- Exercise materials -
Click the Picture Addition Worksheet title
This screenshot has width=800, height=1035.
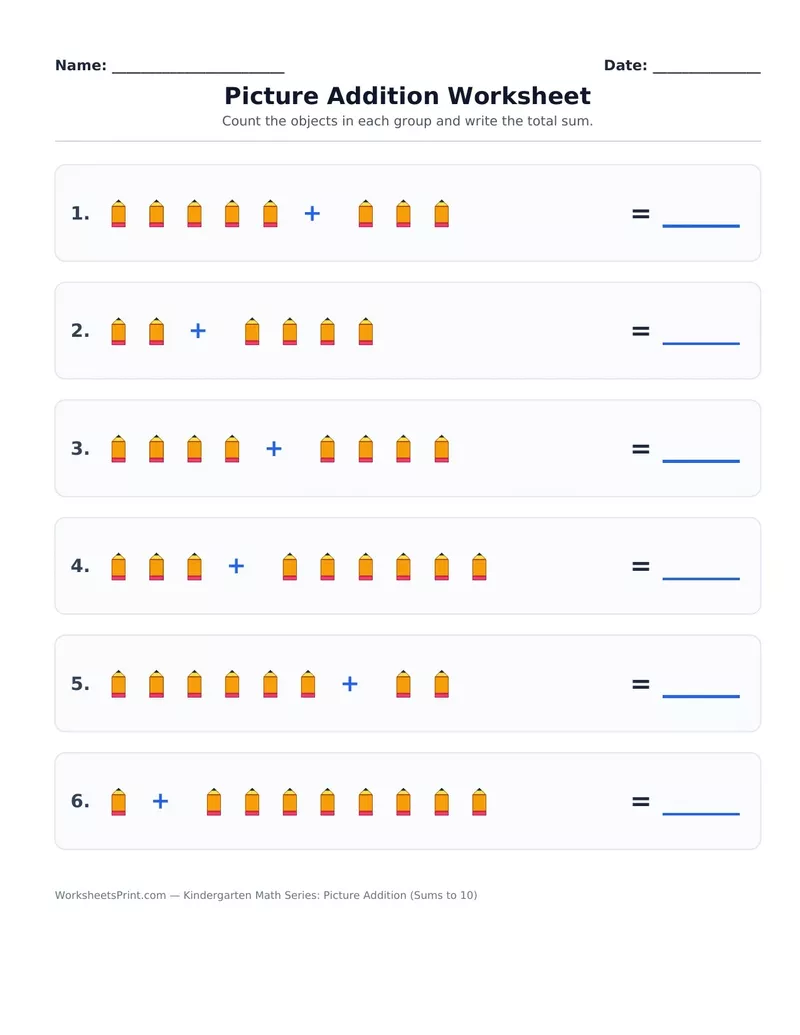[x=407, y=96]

==

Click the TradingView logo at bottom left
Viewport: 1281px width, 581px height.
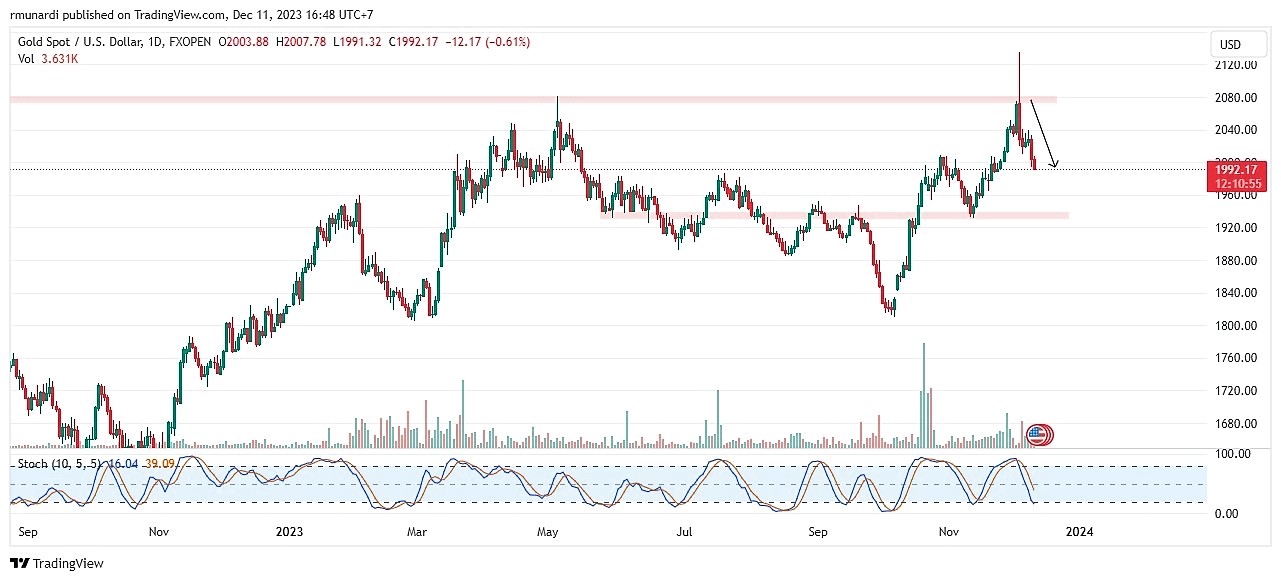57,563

- Problem -
Using the listing above, list every line in which the string "Click" occurs.

- Task response -
Click the Picture Addition Worksheet title
Click the TradingView logo at bottom left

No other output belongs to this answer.